For Sir Simon Rattle it was a particular joy to have Christian Tetzlaff as his soloist, for he holds the violinist in high esteem: “He combines intellect with passion – and he does so without any airs and graces.” Tetzlaff delighted his listeners with Mendelssohn’s Violin Concerto, performing it not as an ingratiating display piece, as one might expect with an outdoor audience, but as a masterpiece of the violin repertory that Tetzlaff was keen to present in this very special setting: “Performing in the open air is tremendous fun because you know that the most disparate people will come. It is important that I tell people who rarely go to a concert what a jewel this piece is. It begins by depicting a situation that I would describe as problematical and ends with a frenzy of joy. That sounds unsubtle, but when you hear it you, you can’t escape from its spell.”

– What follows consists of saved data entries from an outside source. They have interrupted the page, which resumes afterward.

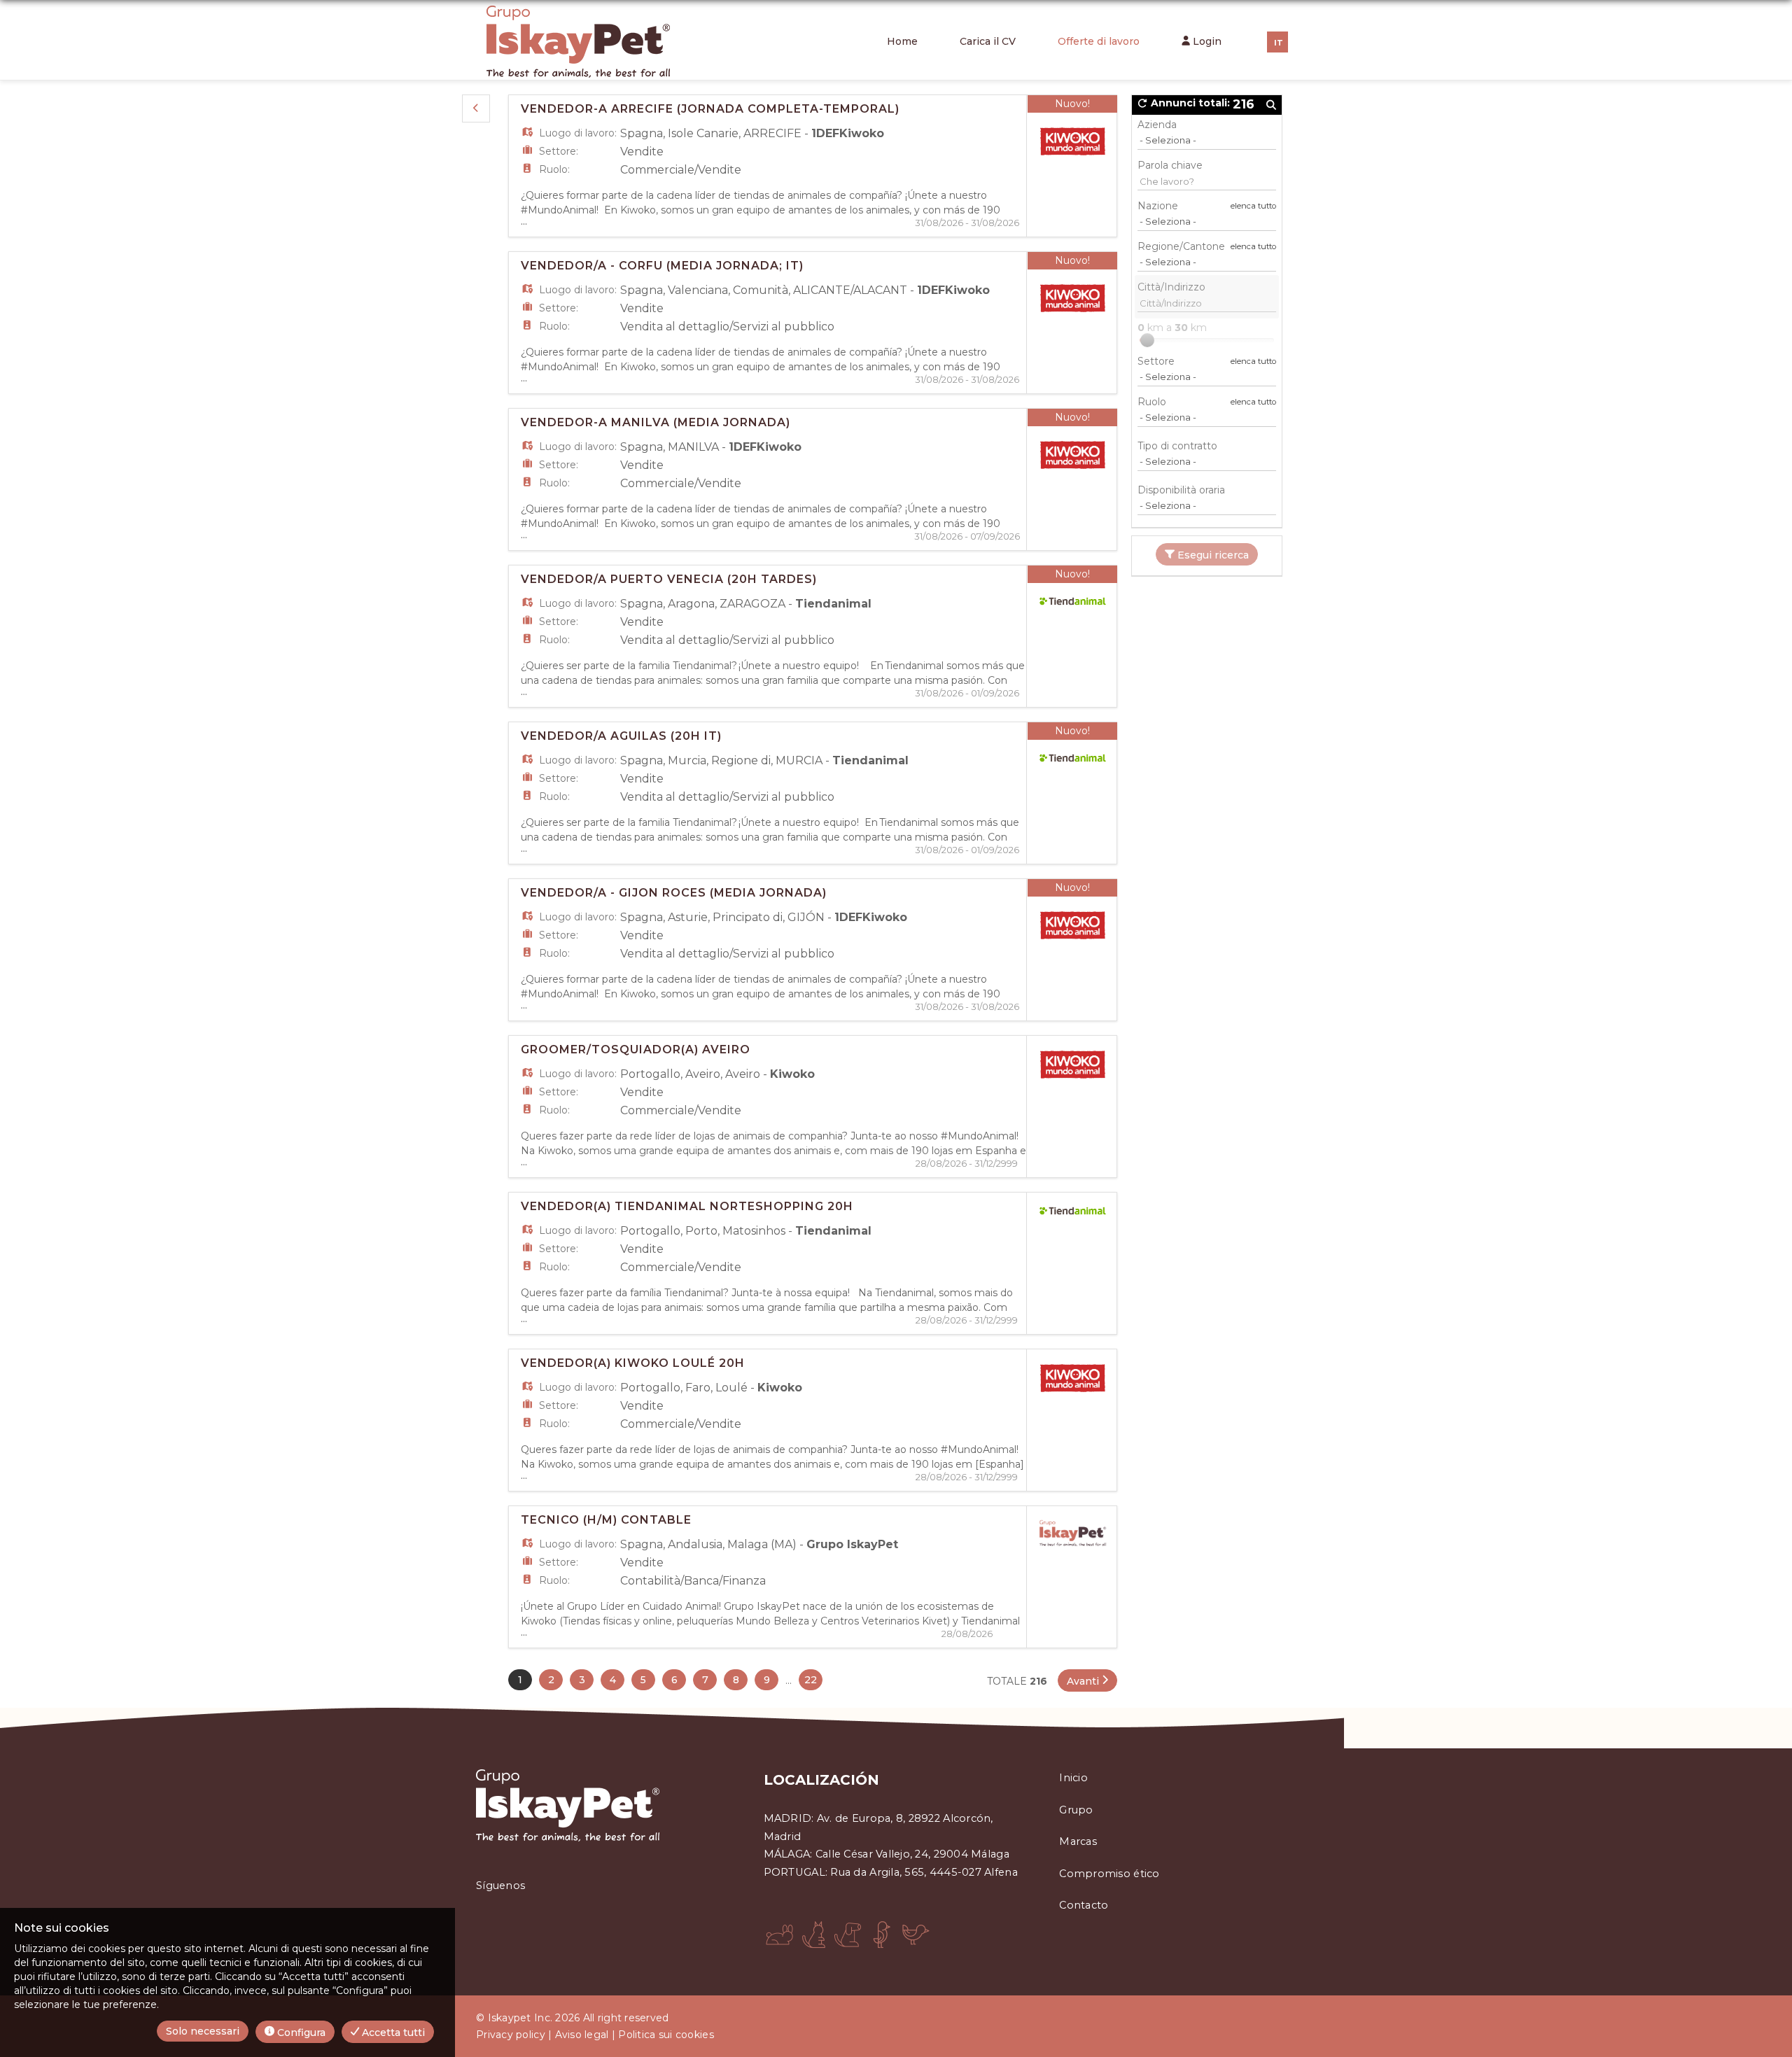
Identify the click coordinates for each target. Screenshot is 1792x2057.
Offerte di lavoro (1099, 41)
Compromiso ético (1109, 1873)
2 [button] (551, 1679)
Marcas (1078, 1841)
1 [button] (520, 1679)
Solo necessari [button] (202, 2031)
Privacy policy (510, 2034)
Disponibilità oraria (1181, 490)
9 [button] (767, 1679)
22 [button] (810, 1679)
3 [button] (582, 1679)
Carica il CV (988, 41)
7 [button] (705, 1679)
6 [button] (674, 1679)
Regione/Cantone (1181, 246)
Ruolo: (554, 169)
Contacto (1083, 1905)
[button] (476, 108)
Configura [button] (300, 2032)
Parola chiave (1170, 165)
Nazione (1158, 205)
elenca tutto (1253, 206)
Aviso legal (582, 2034)
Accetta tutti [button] (392, 2032)
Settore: (558, 151)
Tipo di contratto (1177, 446)
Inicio (1073, 1777)
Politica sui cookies (665, 2034)
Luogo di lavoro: (578, 133)
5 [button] (643, 1679)
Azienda (1157, 124)
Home (902, 41)
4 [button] (613, 1679)
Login (1206, 41)
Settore (1156, 361)
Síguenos (500, 1885)
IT (1278, 43)
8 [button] (736, 1679)
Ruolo (1152, 401)
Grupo (1076, 1810)
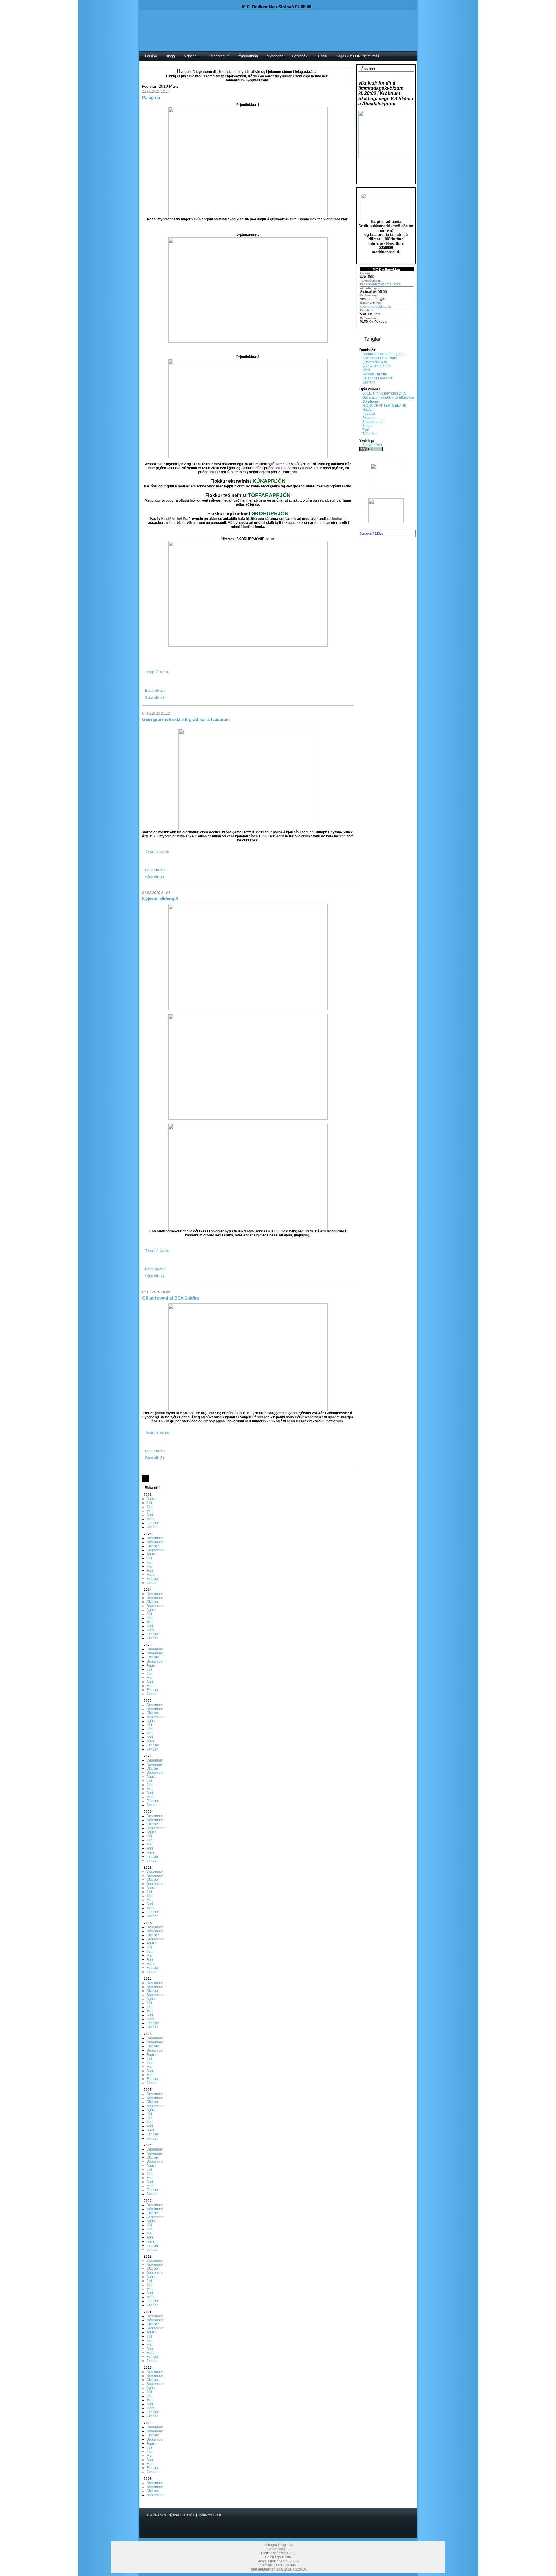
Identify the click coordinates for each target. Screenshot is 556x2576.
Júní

This was the first time that Rattle had conducted a Waldbühne Concert since 2009, and his reading of the Ninth Symphony was clearly a pre-emptive strike, anticipating the complete Beethoven cycle that he conducted and recorded with the Berliner Philharmoniker during the 2015/16 season. As the critic of the Berliner Morgenpost noted, the audience heard a conductor “in whom age is beginning to glow”, while another reviewer, writing in the Tagesspiegel, felt that at least by the final movement, with its setting of Schiller’s Ode to Joy, Rattle was “unmistakably drawing the work’s thrilling message from the very depths of the orchestra”. The concert ended, as it does every year, with Paul Lincke’s perennial favourite, Berliner Luft, in which Rattle – a trained percussionist – beat time not with his baton but with his timpani drumsticks.